Providing workers with the right mix of skills, in an increasingly competitive international environment, can help ensure that globalisation translates into new jobs and productivity gains rather than negative economic and social outcomes.
This is according to a new Overseas Economic Cooperation and Development (OECD) report, available to the Ghana News Agency.
The OECD Skills Outlook 2017 reveals big differences in the extent to which countries are equipping workers with the right skills to benefit from the globalisation of production chains.
The report said a country with a skills mix that is well aligned with the skills requirements of technologically advanced industries can specialise in these industries on average eight percent more than other countries, and up to 60 per cent more than countries with a low alignment between countries’ skills mix and these industries requirements.
Andreas Schleicher, OECD Director of Education and Skills, said “countries increasingly compete through the skills of their workers. When workers have a mix of skills that fits with the needs of technologically advanced industries, specialising in those industries means a comparative advantage.”
“Equipping workers with new skills in areas like decision-making can also reduce their vulnerability to the risks of offshoring.”
Global Value Chains (GVCs) – where workers dotted across different countries contribute to the design, manufacture and sale of a single product – generally leads to productivity gains and job creation as small companies and countries are connected with global markets.
It said GVCs can also cause job losses or wage stagnation when workers are ill equipped to respond to changing demands.
“In GVCs, where multiple inputs may cross borders many times before a final product reaches consumers, and where, on average, one-third of jobs in the business sector depend on demand in foreign countries, innovation is key for employment.
Employment grows even in the more routine occupations, when sectors innovate” says Andrew Wyckoff, OECD Director for Science, Technology and Innovation.
“And innovation will not happen in the absence of the right skills and skills mix”.

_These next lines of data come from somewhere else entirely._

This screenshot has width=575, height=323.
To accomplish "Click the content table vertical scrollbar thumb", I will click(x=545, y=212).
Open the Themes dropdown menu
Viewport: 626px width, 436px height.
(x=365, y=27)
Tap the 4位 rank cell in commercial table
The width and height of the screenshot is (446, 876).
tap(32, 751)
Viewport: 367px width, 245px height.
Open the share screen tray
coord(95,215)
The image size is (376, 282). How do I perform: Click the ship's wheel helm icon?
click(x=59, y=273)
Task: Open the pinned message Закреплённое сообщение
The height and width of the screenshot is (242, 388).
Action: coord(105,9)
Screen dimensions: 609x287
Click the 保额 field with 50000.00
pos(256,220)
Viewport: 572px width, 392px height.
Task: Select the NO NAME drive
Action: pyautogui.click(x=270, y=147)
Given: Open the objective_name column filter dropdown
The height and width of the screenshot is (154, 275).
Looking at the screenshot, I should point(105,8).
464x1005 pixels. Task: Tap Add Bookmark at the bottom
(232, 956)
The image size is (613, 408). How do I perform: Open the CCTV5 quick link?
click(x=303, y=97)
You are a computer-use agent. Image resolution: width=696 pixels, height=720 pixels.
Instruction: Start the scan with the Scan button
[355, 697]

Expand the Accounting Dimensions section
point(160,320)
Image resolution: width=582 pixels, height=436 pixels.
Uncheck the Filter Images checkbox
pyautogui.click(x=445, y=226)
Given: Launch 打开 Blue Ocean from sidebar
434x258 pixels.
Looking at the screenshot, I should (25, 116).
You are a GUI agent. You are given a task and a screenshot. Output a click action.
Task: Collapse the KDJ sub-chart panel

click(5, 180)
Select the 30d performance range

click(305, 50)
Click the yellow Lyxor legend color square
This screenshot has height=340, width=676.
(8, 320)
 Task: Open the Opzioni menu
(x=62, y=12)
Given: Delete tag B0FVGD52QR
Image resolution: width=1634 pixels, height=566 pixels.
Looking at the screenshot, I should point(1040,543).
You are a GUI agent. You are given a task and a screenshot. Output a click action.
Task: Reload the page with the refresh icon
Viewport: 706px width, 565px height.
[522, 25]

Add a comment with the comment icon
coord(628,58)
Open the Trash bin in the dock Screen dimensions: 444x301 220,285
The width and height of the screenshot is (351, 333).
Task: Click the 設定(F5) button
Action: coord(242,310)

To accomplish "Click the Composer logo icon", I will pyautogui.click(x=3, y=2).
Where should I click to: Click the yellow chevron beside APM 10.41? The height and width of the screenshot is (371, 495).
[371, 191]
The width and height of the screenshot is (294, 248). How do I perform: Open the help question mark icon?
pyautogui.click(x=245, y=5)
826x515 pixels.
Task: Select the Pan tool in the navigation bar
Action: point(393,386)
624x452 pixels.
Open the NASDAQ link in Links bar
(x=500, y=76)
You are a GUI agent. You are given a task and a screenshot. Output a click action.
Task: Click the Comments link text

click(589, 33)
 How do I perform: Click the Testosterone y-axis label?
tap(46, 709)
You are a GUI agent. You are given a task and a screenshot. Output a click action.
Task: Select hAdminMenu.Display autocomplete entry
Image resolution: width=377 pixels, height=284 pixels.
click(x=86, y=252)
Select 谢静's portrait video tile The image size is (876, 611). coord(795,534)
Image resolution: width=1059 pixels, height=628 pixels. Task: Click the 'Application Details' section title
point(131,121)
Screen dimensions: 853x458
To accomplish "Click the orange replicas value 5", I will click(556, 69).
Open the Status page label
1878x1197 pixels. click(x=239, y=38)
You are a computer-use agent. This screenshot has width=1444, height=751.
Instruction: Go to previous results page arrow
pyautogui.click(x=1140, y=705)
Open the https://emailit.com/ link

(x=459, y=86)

The Skills Outlook 2017 shows that countries that strongly embraced GVCs over 1995-2011 saw a boost to labour productivity growth in industry.
The extra growth ranged from 0.8 percentage points in industries with the lowest potential for fragmentation of production to 2.2 percentage points in those with the highest potential, such as high-tech manufacturing.
The report said to get the most out of GVCs, industries need workers with literacy, numeracy and problem solving skills, prowess in management and communication and a readiness to keep learning.
It said the more firms that have workers with these skills, the more productivity gains from GVCs will spread across whole economies. Yet OECD analysis has found that about one adult in four across OECD member countries have low literacy or numeracy skills.
The Skills Outlook finds that countries which have benefited from GVCs by increasing their specialisation in technologically advanced industries, improving the skill mix of workers and achieving good social or economic outcomes include Germany, Korea and Poland.
Conversely, Finland and Japan have highly skilled workers but could benefit more from GVCs if they deepen their specialisation in high-tech industries. Countries where worker skills are best aligned with the needs of high-tech industries include the Czech Republic, Estonia, Japan, Korea and New Zealand.
Investing in skills, along with increased participation in GVCs, is particularly important in developing economies that tend to be at the lower end of value chains and where working conditions are more often poor.
On average in OECD countries, one third of jobs in the business sector depend on demand in foreign countries and 30 per cent of the value of OECD country exports comes from abroad.
The report is part of the OECD’s biennial Skills Outlook series that expands on the findings of the 2013 OECD Survey of Adult Skills (PIAAC), testing the skills of more than 150,000 adults in 24 countries.
The 2017 report also uses the OECD-WTO Trade in Value Added (TiVA) database, which measures trade according to the value added each time a product or service is exported or imported within a global production chain.